Schreib aus dem Forumsthread übers Angeln im April ein Stück wortgetreu ab. Fang bei den Worten „# Fische und“ an und hör nach „noch zusätzlich variieren.“ auf.

#### Vorliegender Text

# Fische und Angeln im April



## Thomas9904 (8. Oktober 2004)

Das Anglerjahr hat genauso 12 Monate wie das Kalenderjahr. 
Der Angler sitzt in seiner Region und hat deswegen nicht das ganze Jahr die gleichen Angelmöglichkeiten. 
Schliesslich sind Fischvorkommen, Arten, Methoden etc. sowohl regionalen wie lokalen Gegebenheiten angepasst, zudem hat jedes Bundesland eigene Schonzeiten/Mindestmaße/Bestimmungen, die dann teilweise auch innerhalb eines  Bundeslandes von Gewässer zu Gewässer noch zusätzlich variieren.

Um den Anglern in einem Überblick zu zeigen, wo sie mit welcher Methode zu welcher Jahreszeit angeln dürfen, dies hoffentlich sogar erfolgreich, habe ich die folgenden Threads aufgemacht.

Ich würde mich freuen, wenn Ihr für den jeweiligen Monat eintragen würdet, auf welche Fische ihr an welchem Gewässer mit welchen Methoden/Montagen angelt. Damit kann sich dann der interessierte Angler für den jeweiligen Monat ein geeignetes Gewässer zum erfolgreichen angeln in ganz Deutschland suchen. 

Wenn genügend Infos zusammen kommen, werde ich das dann im Magazin zusammen fassen.

In diesem Thread hier bitte Fische/Gewässer/Methoden für den April eintragen


----------



## Thomas9904 (8. Oktober 2004)

*AW: Fische und Angeln im April*

Gewässer: Neckar bei Heilbronn
Fische: Weissfische, Karpfen, Schleien
Methode: In den flacheren, sich schneller erwärmenden Abschnitten mit der Pickerrute und Brotflocke oder Wurmstücken


----------



## bolli (8. Oktober 2004)

*AW: Fische und Angeln im April*

Gewässer: Rhein im Raum Köln-Bonn                                                      

Fische: Aal
Methode: Grundmontage an Heavy-Feeder oder Karpfen oder Brandungsrute,
idealerweise +3,6m, Strömungs-oder Brandungsblei +100g, Tauwurm im ufernah im Strom


----------



## Veit (18. Oktober 2004)

*AW: Fische und Angeln im April*

Gewässer: Saale, hin und wieder Teiche
Methoden: Grundangeln mit Wurm und Frolic, Feedern, Matchen, Schwimmbrot
Fänge: erste Aale, Weißfische, große und kleine Karpfen


----------

########
#### Vorliegendes Material

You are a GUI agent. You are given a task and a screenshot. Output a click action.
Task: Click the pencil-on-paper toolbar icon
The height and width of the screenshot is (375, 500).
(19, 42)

########

# Antwort zur Aufgabe
# Fische und Angeln im April



## Thomas9904 (8. Oktober 2004)

Das Anglerjahr hat genauso 12 Monate wie das Kalenderjahr. 
Der Angler sitzt in seiner Region und hat deswegen nicht das ganze Jahr die gleichen Angelmöglichkeiten. 
Schliesslich sind Fischvorkommen, Arten, Methoden etc. sowohl regionalen wie lokalen Gegebenheiten angepasst, zudem hat jedes Bundesland eigene Schonzeiten/Mindestmaße/Bestimmungen, die dann teilweise auch innerhalb eines  Bundeslandes von Gewässer zu Gewässer noch zusätzlich variieren.